I was bemoaning the fact that whole streets get badly flooded here whenever it rains even a few inches, and a friend pointed out that these were called 'playas' and that, along with 19th and Flint, another bad one was at 50th and Quaker. I had already known that for all intents and purposes I had to avoid 19th and Flint at all costs for at least a few hours when it rained. Police cars come from different directions just to warn people away, perhaps because those people see no other choice besides driving through the intersection, and invariably lose their car or soak it badly. The water appears to be bad enough to swallow whole cars; I'm reminded of friends in Japan who hear about impending typhoon and just hunker down and stay home for days on end. That option is not open to me, but I'm on a bicycle, so I've begun to plan alternate routes, and there aren't many; there are actually playas wherever one turns.
Now I don't want to slam the city's sewer system, because tearing up whole roads for months or years at a time isn't necessarily even possible. Part of the reasoning is that it rains so rarely that comprehensive million-dollar plans for managing these rains is not really cost-effective. In many other ways the city seems to be well-planned; it's easy and safe to get across town, and they always take out the garbage. I've also noticed that they basically leveled a whole area north of Broadway; much of it is now fields but there is a lot of fairly new housing up there and a kind of boulevard that, like Broadway, doesn't seem to be getting a whole lot of action. Their rebuilding of the city ("revitalizing") was not entirely successful, I can see, but I can also see that a lot of love and care has gone into trying to make this a more habitable, pleasant place to live.
What makes a playa into a playa is that the water has nowhere to go, so it becomes a lake on the plains that just sits there, becomes stagnant, and eventually evaporates. There is one theory that "estacado", the so-called "stacked" or "escarpmented" plain of llano estacado, was actually estancado or "stagnant", which would lend a touch of irony to our idea of the plains as a nice place to live.
But I've been thinking a lot about one naturalists' assessment of why we no longer have water in the aquifer. He said that our downfall was getting rid of the buffalo, who wallowed in the lowlands, thus making mud wallow areas where rain water would work its way naturally down into the water table. My question is this: is he right? Do we actually lose a lot of water to evaporation, that we need down there? This of course is a question for the entire plains area to answer, and do something about, but we, Lubbock, as the biggest city on the plains, could lead in figuring out creative solutions to making sure rain water, what little we get, goes back where it belongs.

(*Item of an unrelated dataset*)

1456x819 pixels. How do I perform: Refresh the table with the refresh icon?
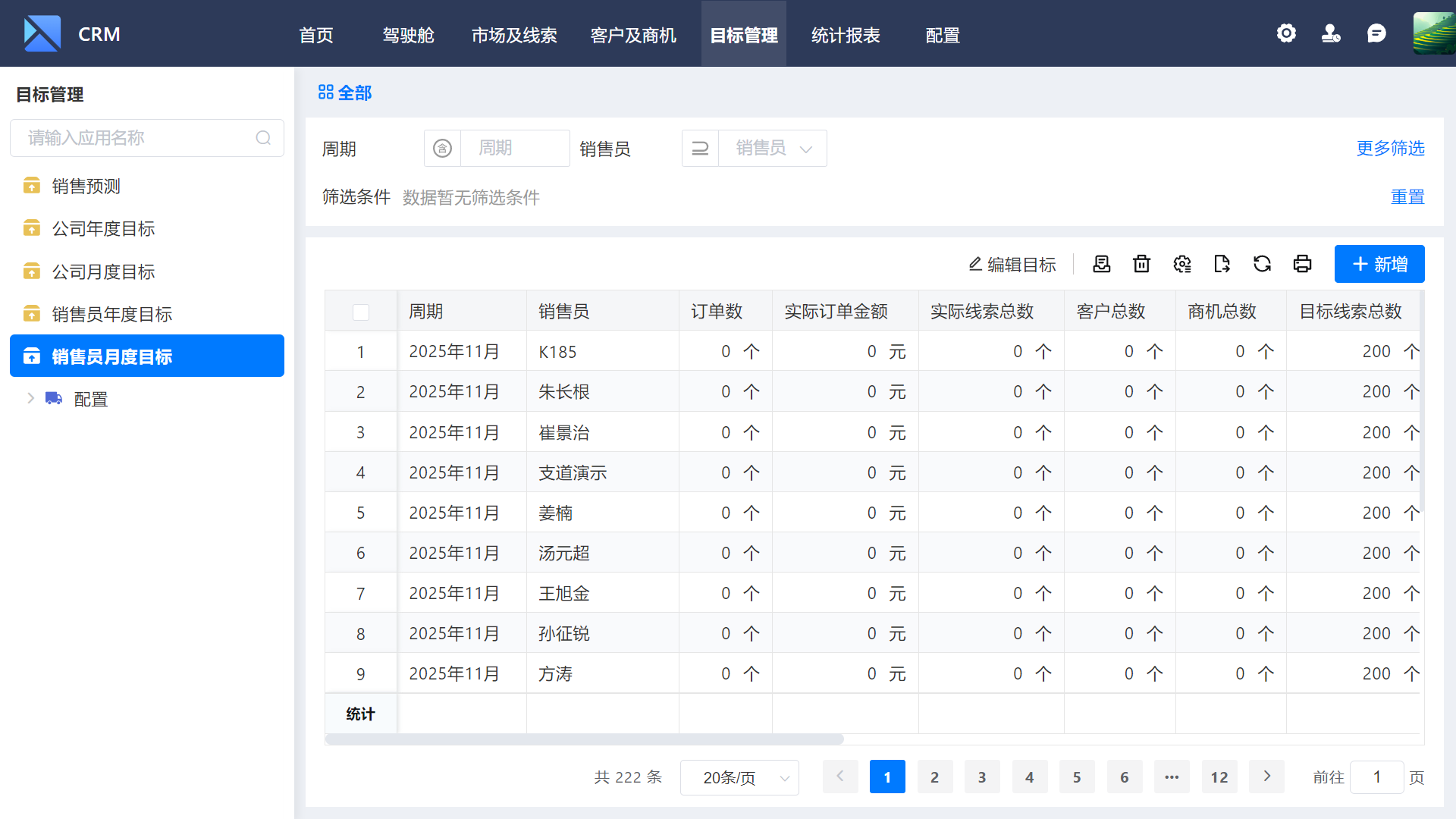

So, you ask, am I suggesting mud wallows, with buffalo, in the middle of the city, at corners like 19th and Flint? Well, that would be a little extreme, but, remember, there are lots of medium paths. Any run-off system would be better than what we have now, and there are systems like French drains that do essentially the same thing without making people actually live next to buffalo. People seem to like these raised roadways like the exit ramps of the Marsha Sharp, one of which took me way up over Lubbock the other day, a fine view, but with no place to pull over; you might protest that these are lousy places for cars to break down. Yes, but four-foot floods are lousy places to have to go through, when you need to get somewhere. I say, if you have a crucial intersection that everyone needs, that plays an integral role in traffic flow through the city, consider raising the road, and making wallow-type arrangements that naturally take in some of this water, and get it out of our hair. We water our grass enough, so that we aren't really falling short in the evaporation department. But our water table needs a hand. One long-term way of ensuring our survival out on this windy arid plain, is to hang onto what little water we get, and not set it to the winds.